◆ Problem statement
For this exercise, write out the whole listing below exactly, omitting its images.

BEGIN

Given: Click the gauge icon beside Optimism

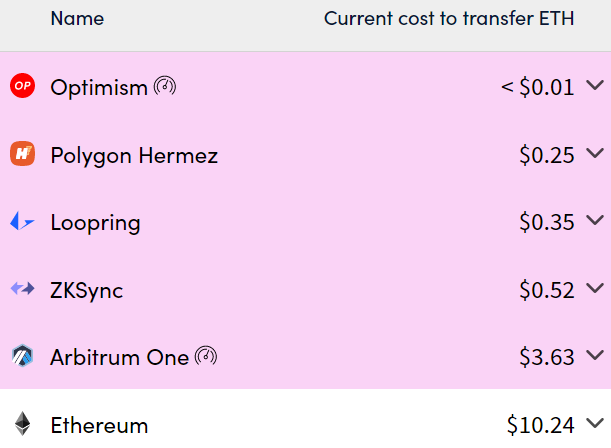Looking at the screenshot, I should point(165,87).
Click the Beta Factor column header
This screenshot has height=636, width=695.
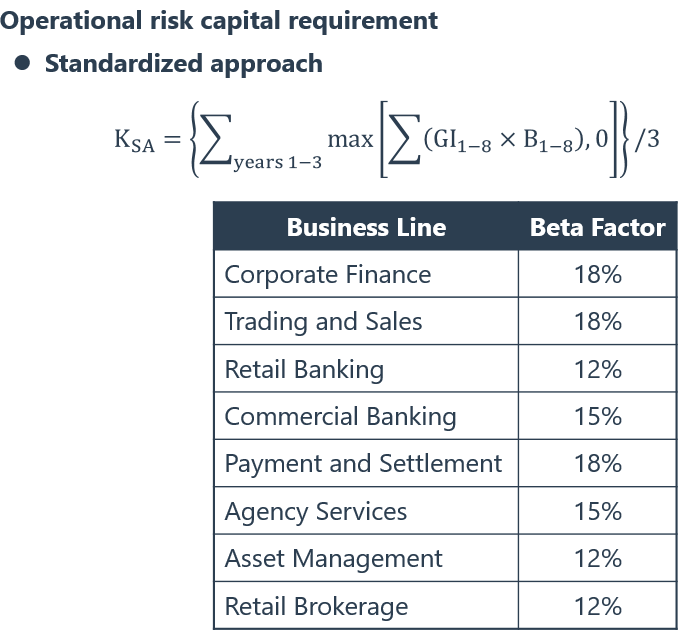pyautogui.click(x=597, y=227)
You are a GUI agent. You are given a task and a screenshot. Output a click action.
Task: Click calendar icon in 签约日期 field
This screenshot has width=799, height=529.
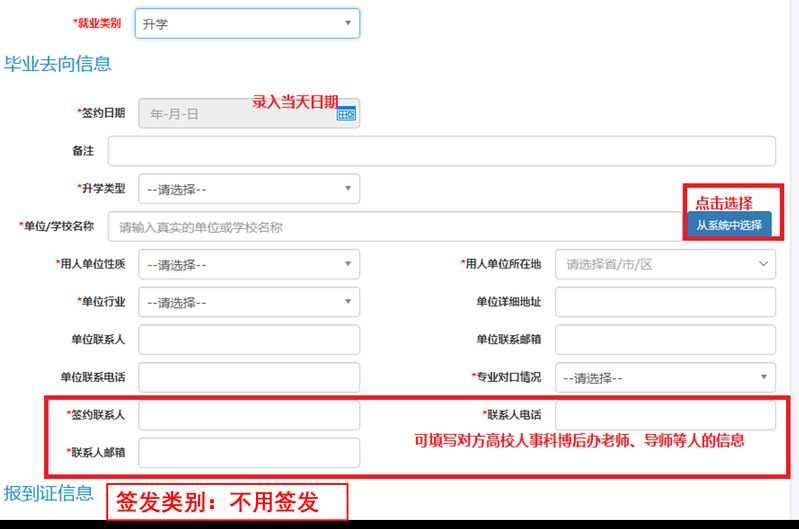tap(346, 114)
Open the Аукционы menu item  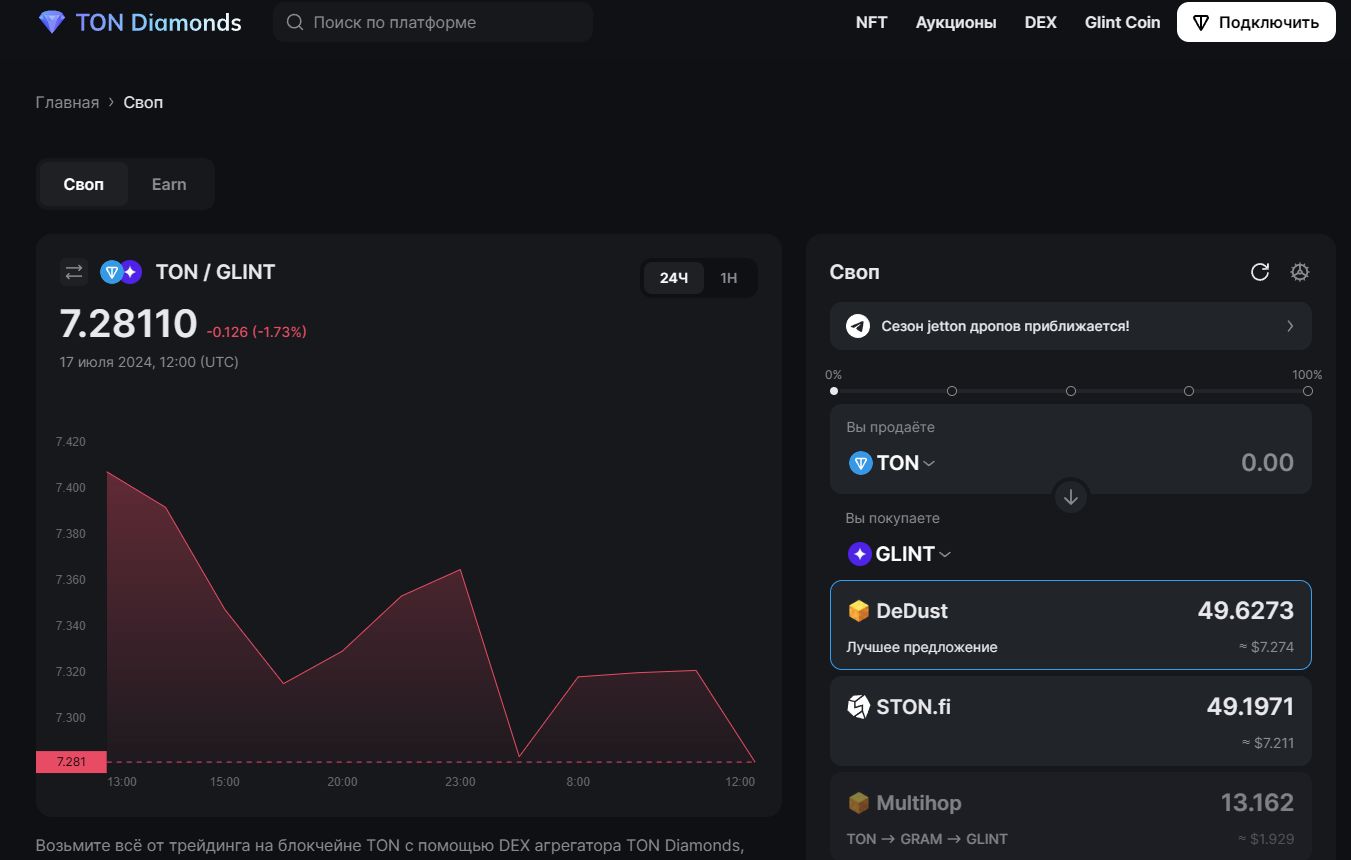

END

◆ Response to the task
Given: Click the gauge icon beside Optimism

Looking at the screenshot, I should point(165,87).
Click the Beta Factor column header
This screenshot has height=636, width=695.
pyautogui.click(x=597, y=227)
You are a GUI agent. You are given a task and a screenshot. Output a click action.
Task: Click calendar icon in 签约日期 field
This screenshot has width=799, height=529.
tap(346, 114)
Open the Аукционы menu item  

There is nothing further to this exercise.